• _PROBLEM TO SOLVE_:
Write out the lines of the records below word for word, omitting the pictures.

Screen-element location records
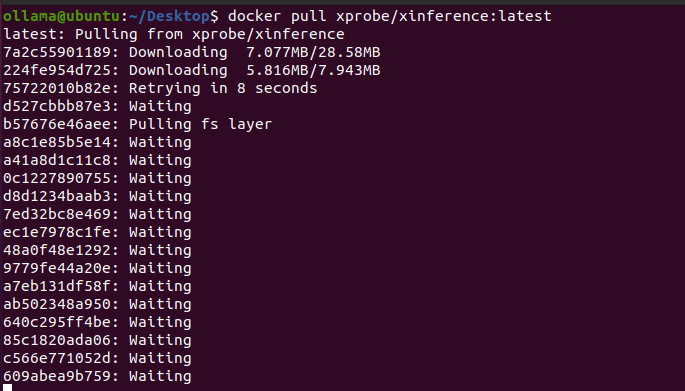The height and width of the screenshot is (391, 685).
Task: Click the 5.816MB/7.943MB download progress
Action: (x=313, y=70)
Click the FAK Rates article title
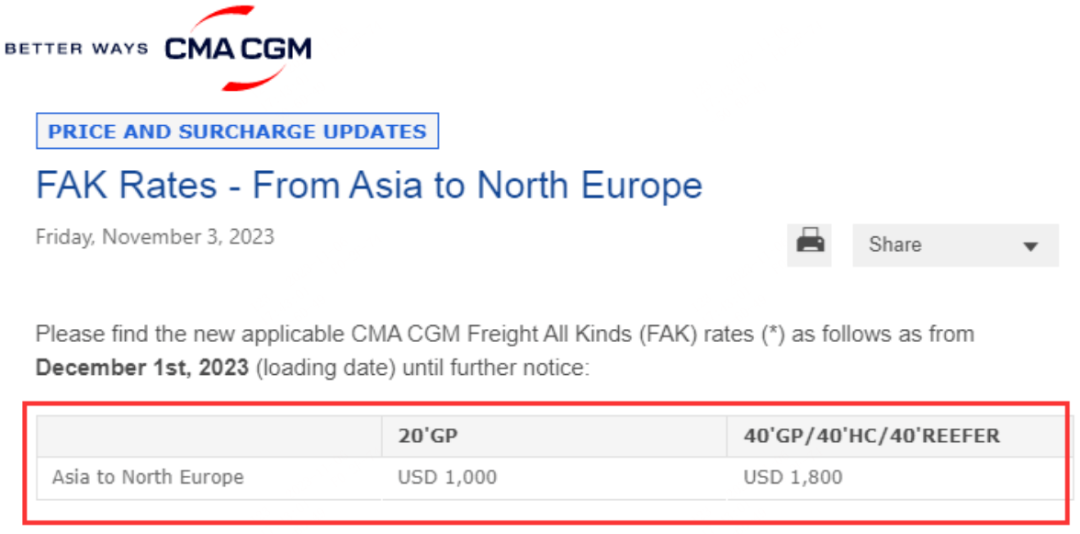Screen dimensions: 1080x534 pyautogui.click(x=369, y=185)
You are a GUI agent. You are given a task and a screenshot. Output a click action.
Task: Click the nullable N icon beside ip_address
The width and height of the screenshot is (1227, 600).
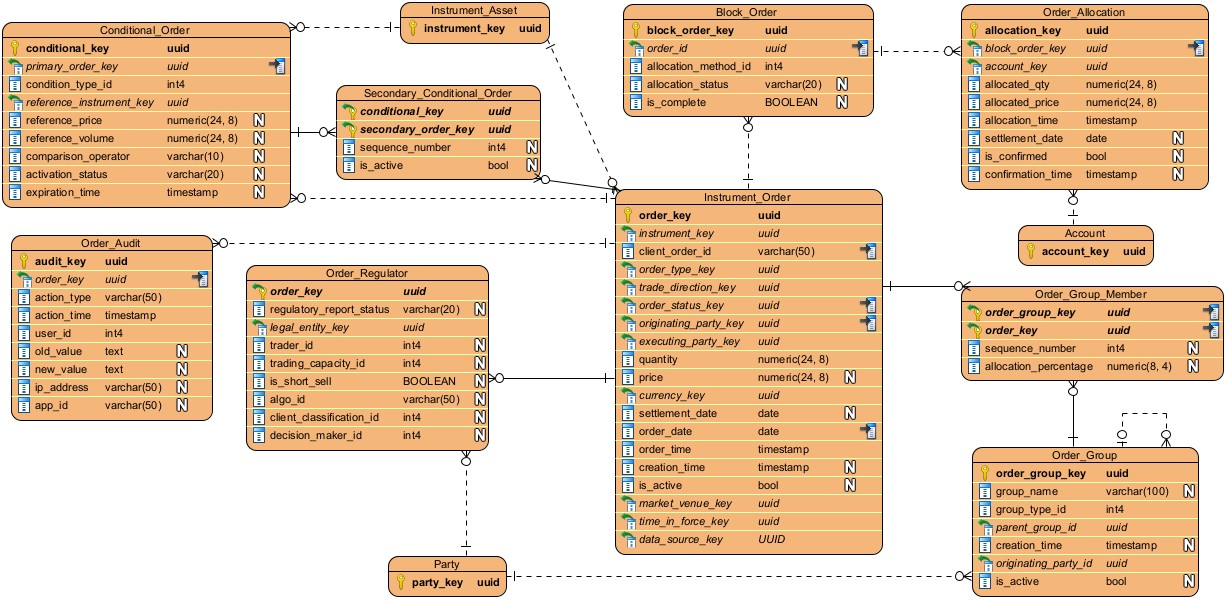[182, 387]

• _RESULT OF THIS EXERCISE_:
The height and width of the screenshot is (391, 685).
Task: Click the 5.816MB/7.943MB download progress
Action: (x=313, y=70)
Click the FAK Rates article title
Screen dimensions: 1080x534 pyautogui.click(x=369, y=185)
You are a GUI agent. You are given a task and a screenshot. Output a click action.
Task: Click the nullable N icon beside ip_address
The width and height of the screenshot is (1227, 600).
[182, 387]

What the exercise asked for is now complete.